First Circuit panel reiterates district courts' "broad discretion" and "holistic review" when resolving compassionate release motions

Today seems to be my day for catching up with circuit rulings regarding federal compassionate release decision-making.  My prior post today here about the Second Circuit's panel rulings limiting the consideration of certain arguments prompted a helpful reader to make sure I saw the recent First Circuit panel ruling running the other way.  In US v. Trenkler,  No. 21-1441 (1st Cir. Aug. 29, 2022) (available here), the panel stressed and reiterated a prior ruling setting out compassionate release rules:

Ruvalcaba convincingly set the standard for a district court reviewing a prisoner's proposed reasons for compassionate release, making it clear that district courts have the discretion to review prisoner-initiated motions by taking the holistic, any complex-of-circumstances approach we discussed earlier.  Indeed, this approach makes sense.  After all, it is possible that the whole may be greater than the sum of its parts, and reasons that might not do the trick on their own may combine to constitute circumstances that warrant a finding that the reasons proposed are, in the aggregate, extraordinary and compelling.  This is not to say that a district court must find a certain number of extraordinary and compelling reasons.  Rather, in conducting their reviews, district courts should be mindful of the holistic context of a defendant's individual case when deciding whether the defendant's circumstances satisfy the "extraordinary and compelling" standard -- "any complex of circumstances" contemplates that any number of reasons may suffice on a case-by-case basis, whether it's one, two, or ten.

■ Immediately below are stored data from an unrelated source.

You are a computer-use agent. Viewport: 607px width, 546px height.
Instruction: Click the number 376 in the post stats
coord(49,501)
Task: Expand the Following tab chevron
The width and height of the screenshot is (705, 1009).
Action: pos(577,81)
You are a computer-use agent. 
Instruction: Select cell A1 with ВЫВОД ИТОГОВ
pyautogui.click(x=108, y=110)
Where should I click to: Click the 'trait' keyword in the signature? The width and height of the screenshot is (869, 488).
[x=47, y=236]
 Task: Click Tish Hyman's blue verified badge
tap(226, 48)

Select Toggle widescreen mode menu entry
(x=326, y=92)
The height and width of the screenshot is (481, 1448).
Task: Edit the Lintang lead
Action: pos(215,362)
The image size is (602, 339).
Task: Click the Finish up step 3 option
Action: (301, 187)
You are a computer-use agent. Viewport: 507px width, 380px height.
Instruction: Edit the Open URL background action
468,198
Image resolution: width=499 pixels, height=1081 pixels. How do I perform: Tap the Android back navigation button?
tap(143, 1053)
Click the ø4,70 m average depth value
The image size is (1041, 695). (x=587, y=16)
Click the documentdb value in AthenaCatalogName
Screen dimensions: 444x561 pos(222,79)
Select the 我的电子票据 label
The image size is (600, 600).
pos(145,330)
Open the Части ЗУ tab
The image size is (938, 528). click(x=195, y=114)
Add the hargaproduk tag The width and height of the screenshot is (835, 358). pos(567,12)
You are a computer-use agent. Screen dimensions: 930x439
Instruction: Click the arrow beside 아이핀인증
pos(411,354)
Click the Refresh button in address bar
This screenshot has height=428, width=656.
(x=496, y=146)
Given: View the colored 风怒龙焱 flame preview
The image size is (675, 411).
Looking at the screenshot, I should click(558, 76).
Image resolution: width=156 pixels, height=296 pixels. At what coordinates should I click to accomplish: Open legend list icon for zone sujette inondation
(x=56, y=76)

I noted here the remarkable district court opinion last year in Trexler, and this case and so many others serve as a remarkable reminder of just how many different federal prisoners can cite to so many different circumstances when seeking a sentence modification.  A huge federal prison system necessarily creates a huge number of questions in the wake of the First Step Act's change to the compassionate release rules. 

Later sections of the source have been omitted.